The Organisation Health and Social Care Services

• Statutory Services- have been set up because parliament has passed a law which requires the services to be provided, for example, accident and emergency departments in hospitals, education services for children or home care services for older people.
• Private organisations- are run on profit – making basis and are business, for example, private hospitals and residential homes or private children’s nurseries.
• Voluntary organisations- are run on a non profit making basic, for example, the Women Royal voluntary services (WRVS), or Barnodo’s, an organisation which provides care for children and young people.
However, health and social care is also often provided by people outside these formal agencies and organisations. Informal care maybe provided by family members, friends and neighbours.
An Overview Of Health and Social Care Provision
Statutory sector organisation
The two main providers of statutory services are the national health services (NHS) and local authority services. Statutory services are organised at national, regional and local levels.
The National Health Service (NHS)
The aim of the national health service (NHS) was to provide integrated and co-ordinated health care services to all that were free of charge at the time of use. There were three main parts to the service.
1. Primary care services, which include GP’S, Dentists, Opticians and Pharmacists.
2. Secondary and tertiary care services of the regional and district systems, for example, hospitals and specialist services.
3. Community care and public health services, which had an emphasis on preventive work and health promotion. Early examples of these included vaccination and immunisation programmes against illnesses such as smallpox and whooping cough.
Until recently there were only comparatively minor changes in the way the NHs was structured.

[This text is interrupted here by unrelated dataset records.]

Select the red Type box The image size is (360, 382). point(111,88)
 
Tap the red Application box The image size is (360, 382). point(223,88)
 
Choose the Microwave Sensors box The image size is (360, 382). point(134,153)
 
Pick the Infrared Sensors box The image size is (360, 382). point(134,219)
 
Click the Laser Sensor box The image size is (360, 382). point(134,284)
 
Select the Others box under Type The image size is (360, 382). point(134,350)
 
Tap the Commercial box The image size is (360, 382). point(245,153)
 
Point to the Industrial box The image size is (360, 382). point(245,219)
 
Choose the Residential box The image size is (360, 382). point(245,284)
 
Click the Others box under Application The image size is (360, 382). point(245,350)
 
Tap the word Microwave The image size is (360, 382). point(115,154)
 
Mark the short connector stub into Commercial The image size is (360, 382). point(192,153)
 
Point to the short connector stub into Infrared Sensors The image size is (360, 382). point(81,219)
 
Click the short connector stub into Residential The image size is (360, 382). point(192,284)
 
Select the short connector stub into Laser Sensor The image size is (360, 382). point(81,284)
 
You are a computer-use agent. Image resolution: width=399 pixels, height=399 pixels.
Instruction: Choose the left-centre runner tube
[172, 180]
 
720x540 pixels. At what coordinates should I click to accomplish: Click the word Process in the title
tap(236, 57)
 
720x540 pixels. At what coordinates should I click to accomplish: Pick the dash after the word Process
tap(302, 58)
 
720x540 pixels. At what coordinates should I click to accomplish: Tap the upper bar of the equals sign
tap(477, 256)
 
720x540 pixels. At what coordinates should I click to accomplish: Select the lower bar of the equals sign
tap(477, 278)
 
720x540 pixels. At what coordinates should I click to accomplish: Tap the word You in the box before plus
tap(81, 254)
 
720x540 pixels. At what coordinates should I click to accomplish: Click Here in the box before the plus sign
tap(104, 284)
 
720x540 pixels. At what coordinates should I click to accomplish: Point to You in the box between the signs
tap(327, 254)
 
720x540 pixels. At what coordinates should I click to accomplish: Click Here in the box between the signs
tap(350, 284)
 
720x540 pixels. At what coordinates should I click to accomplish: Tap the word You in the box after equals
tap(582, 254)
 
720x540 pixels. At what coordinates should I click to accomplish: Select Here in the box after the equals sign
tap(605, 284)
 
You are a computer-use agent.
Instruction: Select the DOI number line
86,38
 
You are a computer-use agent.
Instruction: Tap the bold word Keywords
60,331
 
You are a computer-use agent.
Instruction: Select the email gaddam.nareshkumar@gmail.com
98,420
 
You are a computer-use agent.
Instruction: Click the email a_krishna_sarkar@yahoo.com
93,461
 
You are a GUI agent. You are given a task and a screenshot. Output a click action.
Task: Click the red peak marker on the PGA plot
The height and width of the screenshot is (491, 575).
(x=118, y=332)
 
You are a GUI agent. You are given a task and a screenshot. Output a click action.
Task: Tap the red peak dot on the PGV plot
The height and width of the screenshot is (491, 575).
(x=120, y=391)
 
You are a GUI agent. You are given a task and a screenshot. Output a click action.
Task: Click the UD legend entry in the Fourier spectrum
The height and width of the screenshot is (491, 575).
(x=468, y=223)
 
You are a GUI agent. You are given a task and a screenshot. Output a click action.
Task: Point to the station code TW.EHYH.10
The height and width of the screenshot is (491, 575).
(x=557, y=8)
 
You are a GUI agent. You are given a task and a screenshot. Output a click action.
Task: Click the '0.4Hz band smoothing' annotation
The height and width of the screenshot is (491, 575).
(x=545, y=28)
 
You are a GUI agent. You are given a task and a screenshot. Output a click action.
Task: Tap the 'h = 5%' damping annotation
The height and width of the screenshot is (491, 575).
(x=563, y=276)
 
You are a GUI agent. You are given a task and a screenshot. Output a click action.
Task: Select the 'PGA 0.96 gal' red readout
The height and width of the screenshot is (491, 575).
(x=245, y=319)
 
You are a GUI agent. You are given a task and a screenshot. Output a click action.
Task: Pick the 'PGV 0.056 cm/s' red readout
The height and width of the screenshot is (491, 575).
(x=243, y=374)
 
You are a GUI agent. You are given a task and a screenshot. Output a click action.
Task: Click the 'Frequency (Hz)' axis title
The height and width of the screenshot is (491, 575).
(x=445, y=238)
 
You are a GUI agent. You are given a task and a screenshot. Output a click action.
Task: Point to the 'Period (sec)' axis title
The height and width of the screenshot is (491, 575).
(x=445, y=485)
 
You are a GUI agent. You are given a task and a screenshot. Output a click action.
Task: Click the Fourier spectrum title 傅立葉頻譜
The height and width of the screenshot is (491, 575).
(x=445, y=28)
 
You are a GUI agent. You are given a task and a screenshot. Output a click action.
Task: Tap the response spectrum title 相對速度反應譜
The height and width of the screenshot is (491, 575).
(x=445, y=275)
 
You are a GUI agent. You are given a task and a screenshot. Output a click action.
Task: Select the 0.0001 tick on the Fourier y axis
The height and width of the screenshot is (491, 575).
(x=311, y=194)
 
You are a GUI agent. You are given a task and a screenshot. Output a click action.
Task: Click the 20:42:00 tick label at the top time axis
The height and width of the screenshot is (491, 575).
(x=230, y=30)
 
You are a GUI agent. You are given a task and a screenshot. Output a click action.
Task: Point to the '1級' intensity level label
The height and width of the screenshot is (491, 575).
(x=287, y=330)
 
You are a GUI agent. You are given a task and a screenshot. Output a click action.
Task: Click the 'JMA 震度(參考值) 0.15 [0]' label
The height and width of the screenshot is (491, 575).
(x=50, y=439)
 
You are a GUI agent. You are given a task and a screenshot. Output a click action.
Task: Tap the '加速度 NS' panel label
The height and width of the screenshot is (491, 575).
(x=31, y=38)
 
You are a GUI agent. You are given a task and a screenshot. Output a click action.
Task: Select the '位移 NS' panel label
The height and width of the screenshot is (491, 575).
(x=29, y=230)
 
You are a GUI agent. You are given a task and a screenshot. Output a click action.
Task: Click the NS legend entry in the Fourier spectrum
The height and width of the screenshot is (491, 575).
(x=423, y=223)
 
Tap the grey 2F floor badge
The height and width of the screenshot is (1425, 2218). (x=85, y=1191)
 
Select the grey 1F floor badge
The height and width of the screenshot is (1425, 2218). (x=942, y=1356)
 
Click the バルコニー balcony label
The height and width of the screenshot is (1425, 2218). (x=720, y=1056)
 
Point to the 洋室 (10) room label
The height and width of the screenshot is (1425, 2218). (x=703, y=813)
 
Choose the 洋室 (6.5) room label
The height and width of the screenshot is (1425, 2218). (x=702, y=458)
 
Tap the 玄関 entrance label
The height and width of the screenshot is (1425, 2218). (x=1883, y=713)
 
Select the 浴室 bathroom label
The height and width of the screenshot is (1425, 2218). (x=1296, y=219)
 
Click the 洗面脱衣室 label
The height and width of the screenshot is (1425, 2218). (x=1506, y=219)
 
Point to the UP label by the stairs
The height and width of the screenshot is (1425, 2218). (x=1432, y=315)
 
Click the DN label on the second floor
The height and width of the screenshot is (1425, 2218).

However the NHS has now undergone major reforms that have been more far reaching than any other changes under taken since it was set up in 1948.
These reforms are set out in four government white papers:
1. Promoting better health (1987), which concerns primary health care.
2. Working for patients (1989), which discusses the management and provision of services.
3. Caring for people (1989), concerning community care.
4. The new NHS (1998), which sets out the future of the NHS.
In addition to these white papers, the NHS and Community Care Act 1990 had important consequences for the way health and social care agencies are organised. At the centre of the reforms to health and social care was the idea there should be a clear division between purchasing and the provision of services. The idea of purchasers and providers might be best understood by thinking about obtaining estimates for the catering at a wedding reception or some other large social event. You decide it would be too difficult or expensive to provide the catering yourself, so you contact a number of catering firms to supply the estimates. Once you studied the estimates which firm provides the best value for money. You contact the firm again and go ahead to book the supply the catering. In this situation, you are the purchaser of the services. The catering firm you have chosen is the provider of the services, and you have chosen your provider by comparing the services offered by the same market. NHS and social service departments who have responsibility for ‘buying’ service departments (the purchasers – deciding the NHS budget should be spent on and deciding on the allocation of funds for the provision of different services) and those departments which decide who should provide these services, e.g., hospitals, dentists, and district nurses. In the health service the old district health authorities become the purchasers, together with some GP group practices, which become GP fund holders. In social services departments, it was senior managers who become the purchasers. Residential homes, day centres and home care units become the providers.